Miller D J, Pichanick G G, Fiskerstrand C, Saunders S J
Am J Dig Dis. 1977 Dec;22(12):1055-9. doi: 10.1007/BF01072856.
A prospective study was undertaken to determine the cause of the acute anemia previously observed in pigs manifesting acute liver necrosis after administration of acetaminophen in dosages in excess of the LD100. A highly significant correlation was found between the degree of anemia and increase in liver weight (P less than 0.001) and a similarly significant correlation was noted between the increase in liver weight and 51Cr activity in the liver after administration of autologous erythrocytes labeled with 51Cr.

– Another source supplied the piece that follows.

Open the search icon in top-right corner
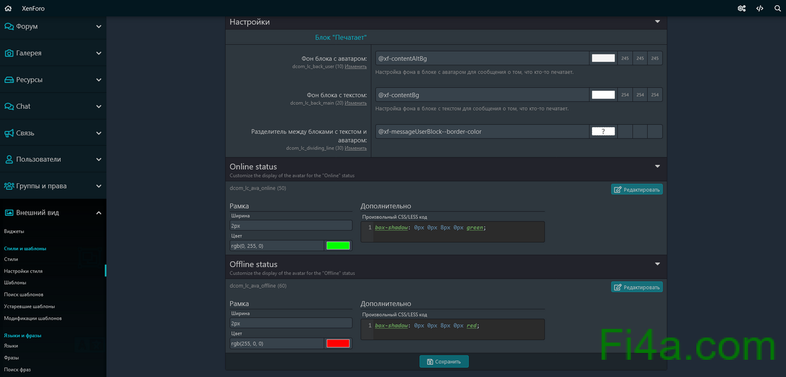777,9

Marked hepatic erythrocyte sequestration was confirmed histologically, whereas there was minimal erythrocyte accumulation in extrahepatic tissue. Erythrocyte glutathione content was not altered by acetaminophen administration. It was concluded that hepatic sequestration of erythrocytes occurred to a sufficient extent to account for the precipitous fall in hematocrit observed.
进行了一项前瞻性研究,以确定之前在用超过LD100剂量的对乙酰氨基酚给药后出现急性肝坏死的猪中观察到的急性贫血的原因。发现贫血程度与肝脏重量增加之间存在高度显著相关性(P小于0.001),并且在用51Cr标记的自体红细胞给药后,肝脏重量增加与肝脏中51Cr活性之间也观察到类似的显著相关性。组织学证实存在明显的肝脏红细胞滞留,而肝外组织中的红细胞积聚极少。对乙酰氨基酚给药未改变红细胞谷胱甘肽含量。得出的结论是,红细胞在肝脏中的滞留程度足以解释观察到的血细胞比容急剧下降。